В тот первомайский день, несмотря на огромный соблазн как-то прорваться сквозь оцепление, я решил дождаться темноты и только под ее покровом выйти с оцепленной территории порта.

Время тянулось медленно. Сильно хотелось спать и есть, но расслабиться, а тем более отдохнуть в укромном местечке, разумеется, было нельзя: надо было внимательно следить, чтобы не нарваться на кого-либо из служащих, и одновременно поглядывать в сторону оцепления, чтобы не прозевать момента, когда его снимут. Успешное выполнение первой половины задания придавало мне силы и надежду на то, что вторая половина будет проведена столь же безукоризненно.

К вечеру полицейское оцепление было снято, в порту возобновилась нормальная жизнь. Я беспрепятственно покинул его, добрался до вокзала, сел на поезд и вскоре передал донесение в Москву. Когда я вернулся в приморский город и пришел в номер, мой товарищ Алексей Алексеевич все еще спал крепким сном. Европейские расстояния не сравнишь с нашими российскими, поэтому мне и удалось обернуться так быстро.

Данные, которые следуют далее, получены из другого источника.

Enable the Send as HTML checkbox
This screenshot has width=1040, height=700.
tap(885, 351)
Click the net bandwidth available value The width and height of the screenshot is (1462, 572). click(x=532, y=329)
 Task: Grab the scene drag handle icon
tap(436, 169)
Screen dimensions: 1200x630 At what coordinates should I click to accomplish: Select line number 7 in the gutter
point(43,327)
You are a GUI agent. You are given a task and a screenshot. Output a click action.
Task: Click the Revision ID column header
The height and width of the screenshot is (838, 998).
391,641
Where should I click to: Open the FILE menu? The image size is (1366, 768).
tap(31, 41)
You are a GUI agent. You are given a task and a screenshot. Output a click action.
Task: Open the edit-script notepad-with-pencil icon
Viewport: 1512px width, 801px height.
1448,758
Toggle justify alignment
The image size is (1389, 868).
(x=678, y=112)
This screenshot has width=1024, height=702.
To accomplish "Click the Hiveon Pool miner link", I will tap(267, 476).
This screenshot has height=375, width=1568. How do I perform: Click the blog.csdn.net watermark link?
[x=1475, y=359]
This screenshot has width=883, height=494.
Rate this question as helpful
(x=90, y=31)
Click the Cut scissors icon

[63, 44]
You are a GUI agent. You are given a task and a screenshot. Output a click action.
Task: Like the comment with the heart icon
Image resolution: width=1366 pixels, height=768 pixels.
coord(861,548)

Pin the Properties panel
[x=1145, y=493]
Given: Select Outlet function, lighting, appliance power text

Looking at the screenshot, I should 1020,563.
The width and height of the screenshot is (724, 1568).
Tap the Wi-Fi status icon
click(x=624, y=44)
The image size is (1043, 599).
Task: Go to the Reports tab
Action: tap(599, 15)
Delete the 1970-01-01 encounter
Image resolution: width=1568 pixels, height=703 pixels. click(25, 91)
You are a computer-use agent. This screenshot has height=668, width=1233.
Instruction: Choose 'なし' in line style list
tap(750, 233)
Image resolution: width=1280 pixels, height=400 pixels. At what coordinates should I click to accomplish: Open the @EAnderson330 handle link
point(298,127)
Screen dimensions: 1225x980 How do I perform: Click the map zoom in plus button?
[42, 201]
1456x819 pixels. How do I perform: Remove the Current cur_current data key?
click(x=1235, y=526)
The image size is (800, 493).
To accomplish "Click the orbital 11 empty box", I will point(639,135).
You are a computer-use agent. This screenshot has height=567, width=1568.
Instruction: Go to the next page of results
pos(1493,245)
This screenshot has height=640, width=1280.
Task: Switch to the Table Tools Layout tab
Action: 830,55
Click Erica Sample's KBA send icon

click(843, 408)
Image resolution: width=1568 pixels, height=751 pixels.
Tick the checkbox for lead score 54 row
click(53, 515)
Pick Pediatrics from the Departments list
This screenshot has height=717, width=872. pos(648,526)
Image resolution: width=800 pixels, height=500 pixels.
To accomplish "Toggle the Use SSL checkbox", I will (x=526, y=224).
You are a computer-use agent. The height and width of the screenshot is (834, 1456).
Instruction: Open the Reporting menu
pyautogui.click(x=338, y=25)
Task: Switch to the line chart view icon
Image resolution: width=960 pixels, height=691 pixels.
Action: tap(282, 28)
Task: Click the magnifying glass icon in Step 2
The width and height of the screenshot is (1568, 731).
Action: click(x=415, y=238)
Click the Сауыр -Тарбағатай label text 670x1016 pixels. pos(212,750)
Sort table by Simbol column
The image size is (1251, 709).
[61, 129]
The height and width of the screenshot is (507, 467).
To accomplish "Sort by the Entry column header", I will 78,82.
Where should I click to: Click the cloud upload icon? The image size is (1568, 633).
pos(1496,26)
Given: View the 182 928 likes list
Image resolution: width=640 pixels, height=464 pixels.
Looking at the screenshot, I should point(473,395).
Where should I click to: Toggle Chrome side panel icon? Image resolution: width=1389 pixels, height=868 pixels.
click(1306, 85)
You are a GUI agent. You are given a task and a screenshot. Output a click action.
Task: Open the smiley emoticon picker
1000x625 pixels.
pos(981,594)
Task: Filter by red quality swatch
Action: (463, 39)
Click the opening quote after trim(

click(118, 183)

Я разбудил Алексея Алексеевича, поздравил его с Первым мая и выполненным заданием. Он порадовался моей удаче и сказал:

- Что ж, старина, кажется, мы неплохо провели первомайский праздник?

- Куда лучше. Особенно ты! Он рассмеялся.

- Не было бы счастья, да несчастье помогло. Отоспался за весь год. Спасибо, Яков!

В ту пору меня звали Яковом Ивановичем, и я носил свою шестую конспиративную фамилию.

Веселые, в приподнятом праздничном настроении мы отправились "домой". Успех операции как-то заслонил от нас драматический смысл добытых сведений. Между тем до войны оставалось чуть более семи недель.

Ее начало застало меня вдали от Родины. Я побывал во многих странах, видел, как благопристойная Европа ощетинилась штыками. В воздухе густо запахло порохом. Куда ни глянешь - всюду черные и коричневые мундиры да фашистская свастика.

Но свободолюбивые народы континента уже поднимались на борьбу с оккупантами. Особенно явственно это ощущалось в Югославии. Гитлеровцы не на шутку были встревожены действиями партизан, которые то и дело устраивали нападения на их учреждения и коммуникации. Там я установил связи с людьми, близкими к Сопротивлению, и даже получил приглашение пойти командиром в партизанский отряд.

- В горах,- говорили мне югославы,- много отрядов. Но им не хватает воинского мастерства и командных кадров. Вы опытный офицер, вы наш русский брат, вас примут с большой радостью!

Мой путь лежал тогда на Родину. Маршрут проходил через одну нейтральную страну, которая, однако, могла неожиданно присоединиться к фашистскому блоку, и тогда мне не удалось бы выбраться из-за рубежа. Предвидя такой оборот событий, я решил, что если останусь в Европе, то непременно подамся к югославским партизанам. Ненависть к врагу, нагло вторгшемуся на советскую землю, звала к оружию, в жестокий, беспощадный бой.

А пока, выполнив все возложенные на меня поручения, я оставался не у дел, находился на положении транзитного пассажира и стороннего наблюдателя. Роль незавидная и обидная, особенно в период войны.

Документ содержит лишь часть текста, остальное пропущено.